5. Now we fill the table with the digits of the encoded message, from left to right and top to bottom, first on the unmarked “left” area, then on the marked “right” area. Here’s the “left” half:

1 3 2 5 4
empty
2
6 7
5 3 8
6 1 5 9
7 0
6 8 9
4 4 4 4
4
2 3
7 6 1
2 2 6 2

 

8 5 6 4

And here’s the whole filled table:

1 3 2 5 4
6 2 3 6 4
2 6 4 8 4
6 7 3 8 5
5 3 8 5 4
6 1 5 9 7
7 0 2 2 0
6 8 9 6 2
4 4 4 4 7
4 4 9 4 7
2 3 9 2 3
7 6 1 6 4
2 2 6 2 4
8 5 6 4 9

5.  We now read the table by columns (skipping the header codes), starting from the one headed “1”, then “2”, and so on:

6265676442728 3438529499166 2673108443625 4454702773449 6885926442624

This will be input into the second transposition table, which is made along the same process as the first, but using the second code, and then the result of this into the third, at the end we’ll still have 65 digits, but in a different order.
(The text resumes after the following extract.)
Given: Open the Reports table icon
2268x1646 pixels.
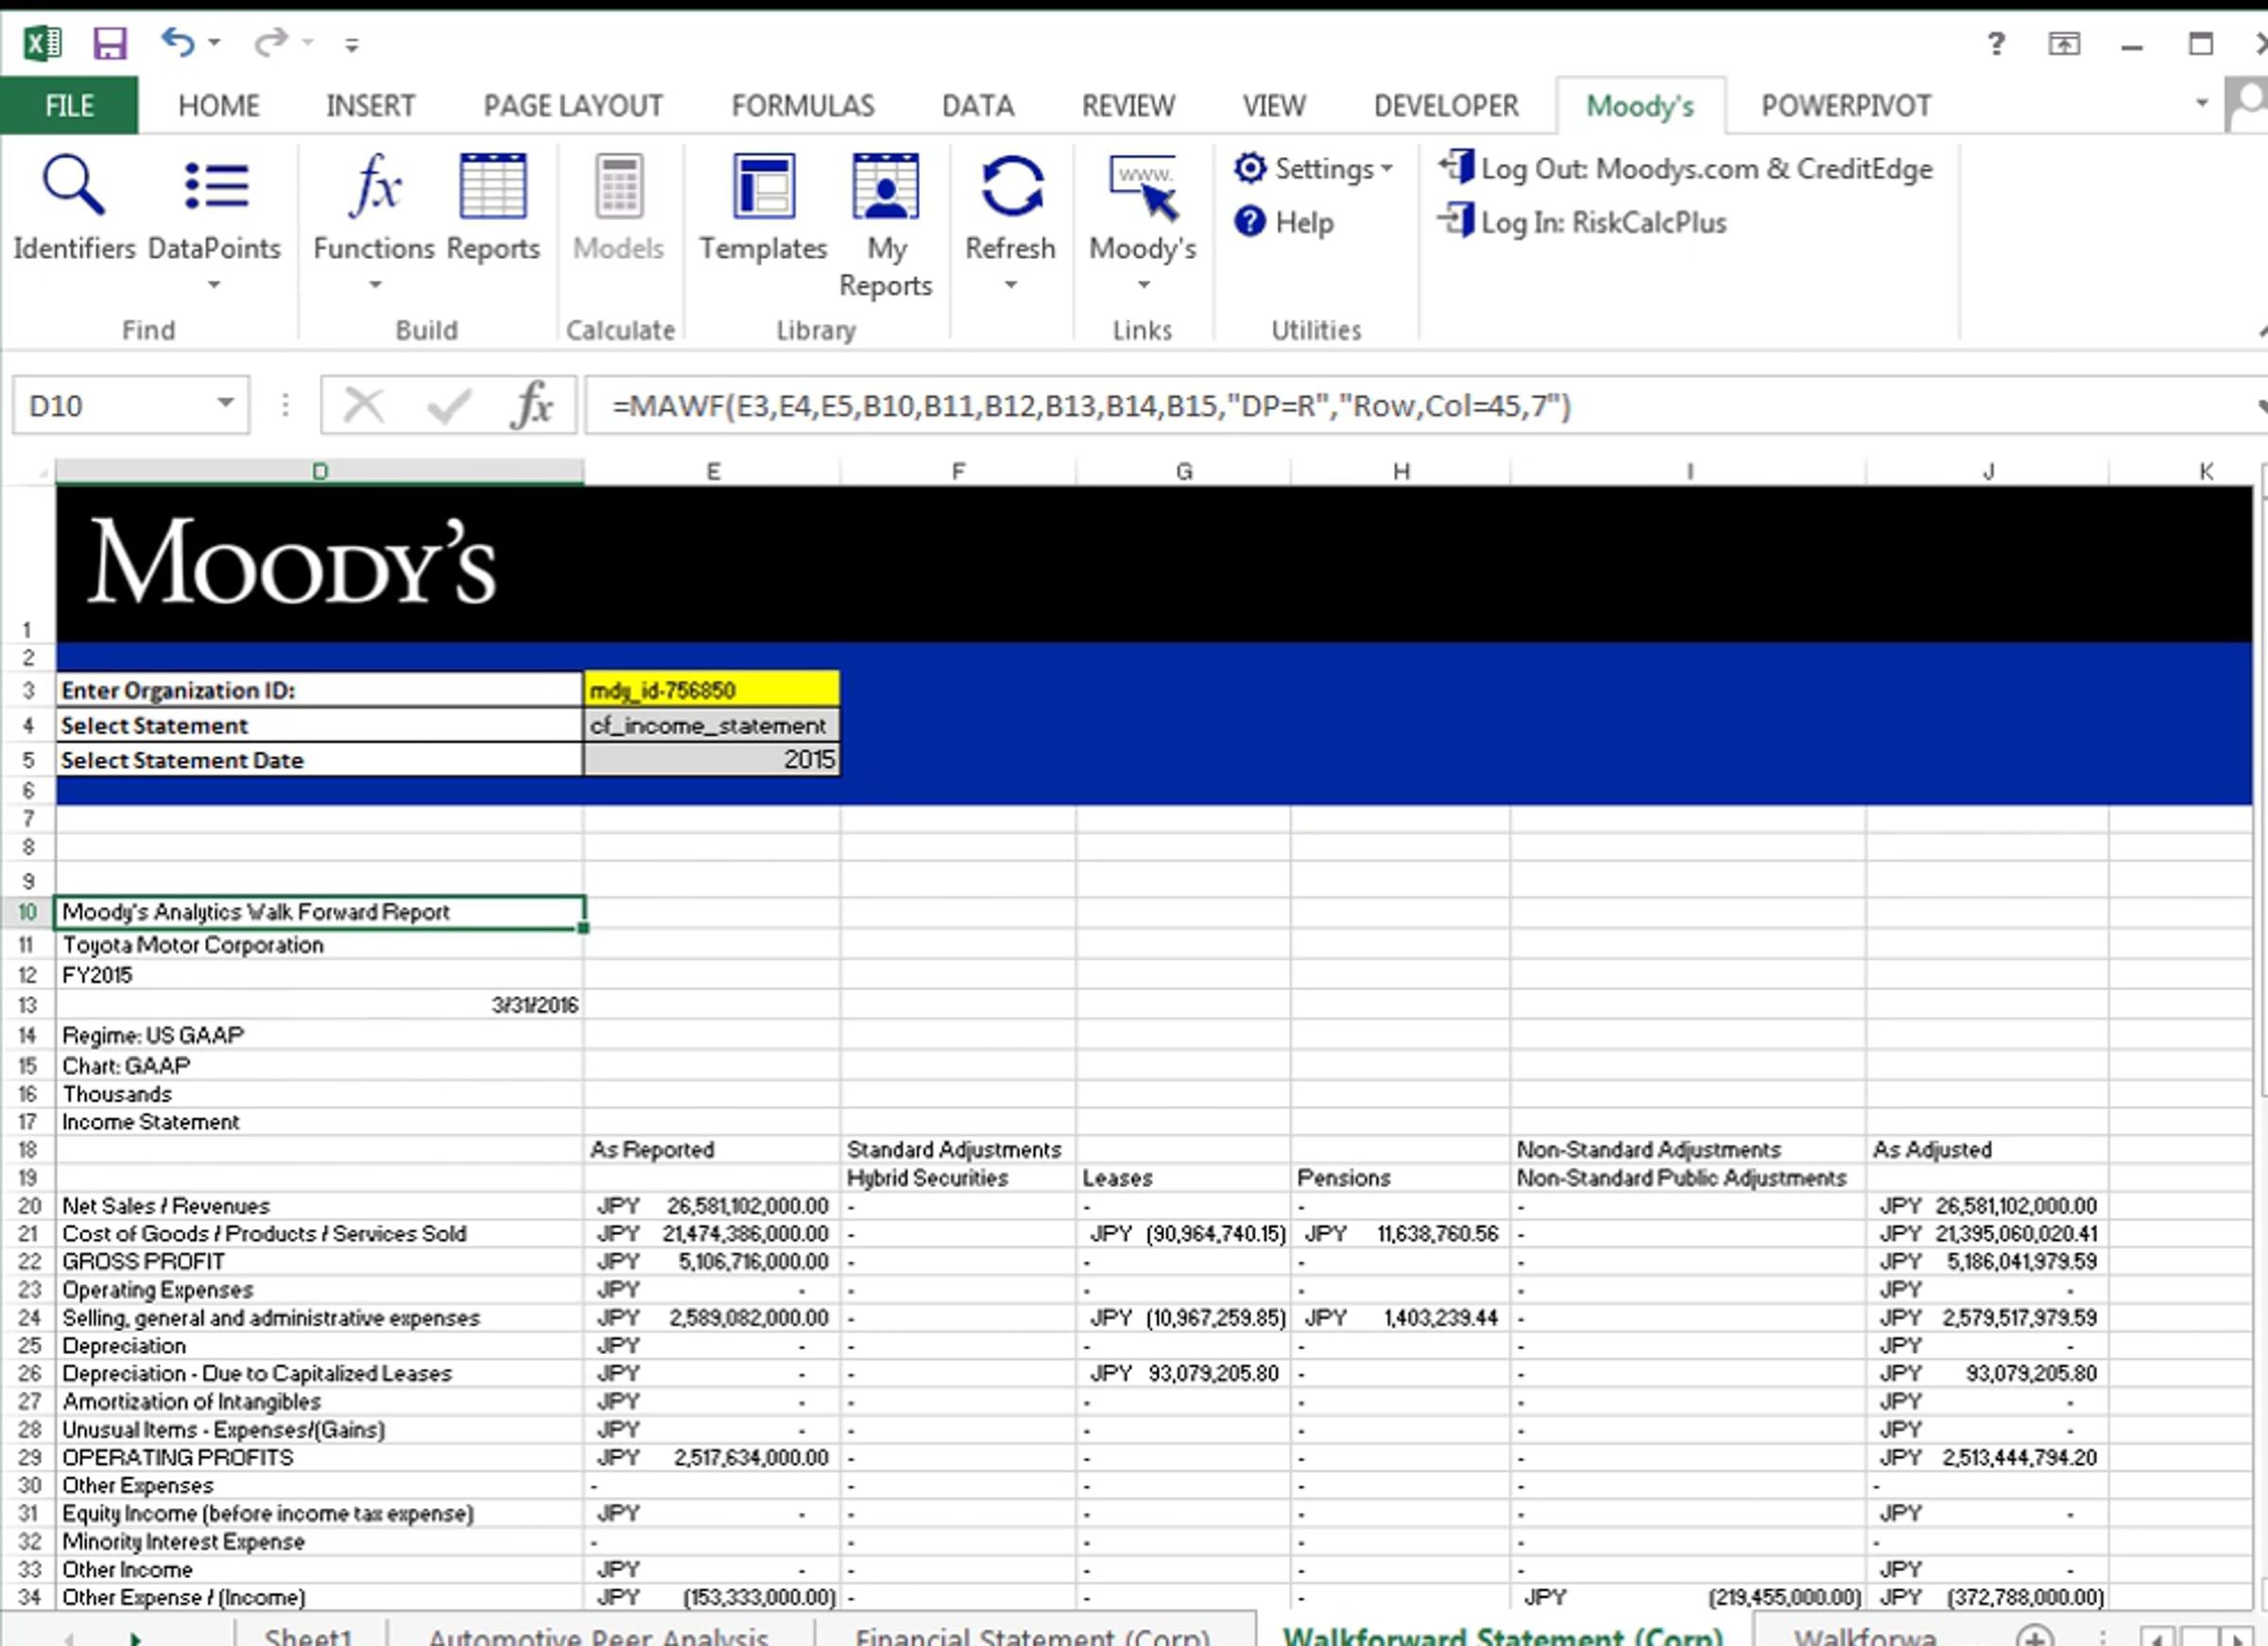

6.  Finish by putting the serial itself at a position what only the recipient can find. Since the first passphrase word had 6 letters and the second had 4, we’ll try to put it after digit 64, if possible. In our example, this means one digit from the end of the message, so we’ll take the first 64 digits, then the serial, and then the final digit in order to make the code that will be transmitted.

The recipient will start by retrieving the serial from the transmitted ciphertext since he/she will know its position from the passphrase word lengths, then will make the transposition codes and the straddling checkerboard. Next step is to fill the last transposition table by columns, following the order dictated by the code at the top, and then read off the result by rows taking into account the left and right areas (marked out as the table was filled), first the left, then the right. Then the second-last table, and so on until the first transposition, which is derived from the serial. After this, the code can be converted back to the plaintext using the straddling checkerboard.
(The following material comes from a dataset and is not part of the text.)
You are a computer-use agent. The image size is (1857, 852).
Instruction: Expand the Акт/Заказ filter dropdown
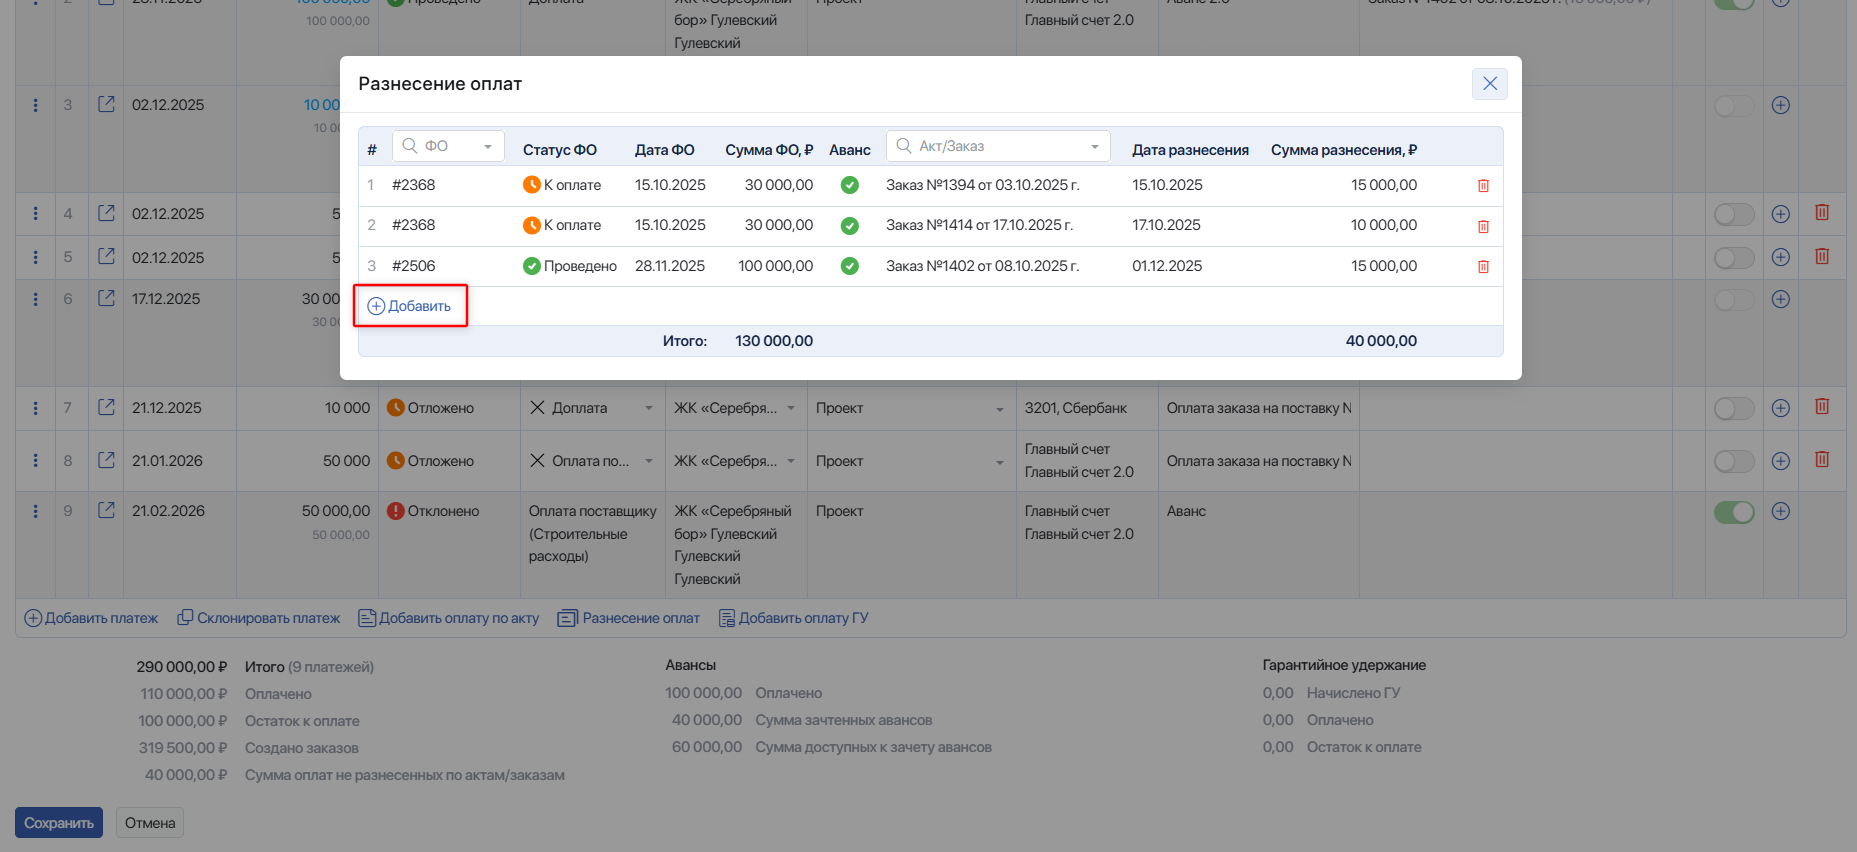pyautogui.click(x=1095, y=146)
The cryptanalyst has several things to figure out, pretty much all at the same time:

  1. The location and value of the serial, and what it is. The number of possible guesses is the length of the ciphertext minus five, if a five-digit serial is used. This obtains the serial and, in the unlikely case of a two-word passphrase, the digits on the left side of the checkerboard.
  2. The number, length, and value of each of the transposition codes, other than the serial. There are many combinations here; the number is quite difficult to estimate without knowing the length of the passphrase, but is by far largest. Five words out of a 10,000-word dictionary each would give 10^20 possibilities.
  3. The location of the letters on the straddling checkerboard. There are 8!*10*9*16! = 7.59×10^19 possibilities. This is related to the previous, so the two combine into the 10^20 number (if five words were used; multiply by 10^4 for each additional word).
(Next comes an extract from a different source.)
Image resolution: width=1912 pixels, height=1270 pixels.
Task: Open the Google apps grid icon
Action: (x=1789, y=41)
Going by successive approximations based on fitness to language statistics will be very difficult because single-letter statistics are undone by the checkerboard substitution, and multiple-letter statistics are undone by the transpositions. Multiple anagramming is undone by the serial producing different transpositions for different messages. All that’s left is brute force, and here’s where the ability to use an unlimited-length passphrase comes in.

2 thoughts to “Lessons from the VIC cipher”

  1. Here is another suggestion for improving the Vic Cipher, use insertions.

    According to David Kahn, CIA article “Number One From Moscow”, part of the hollow nickel message,
    translated into English was :-

    “Encipher short letters, but do the longer ones with insertions. All the data about yourself, place of work, address, etc., must not be transmitted in one cipher message. Transmit insertions separately.”

    I have tried, and so far failed, to find out what an insertion is.

    What I am expecting to find is that an insertion is an already enciphered numerical sequence of
    critical information, so that the Vic process is a superencipherment thereof.

    But I would like to have this confirmed.

    1. Yes, I guess it means some sort of encoding for key words that might make the message highly recognizable. Another explanation could be insertion of nulls that don’t mean anything, but then they wouldn’t ask that those be sent out separately.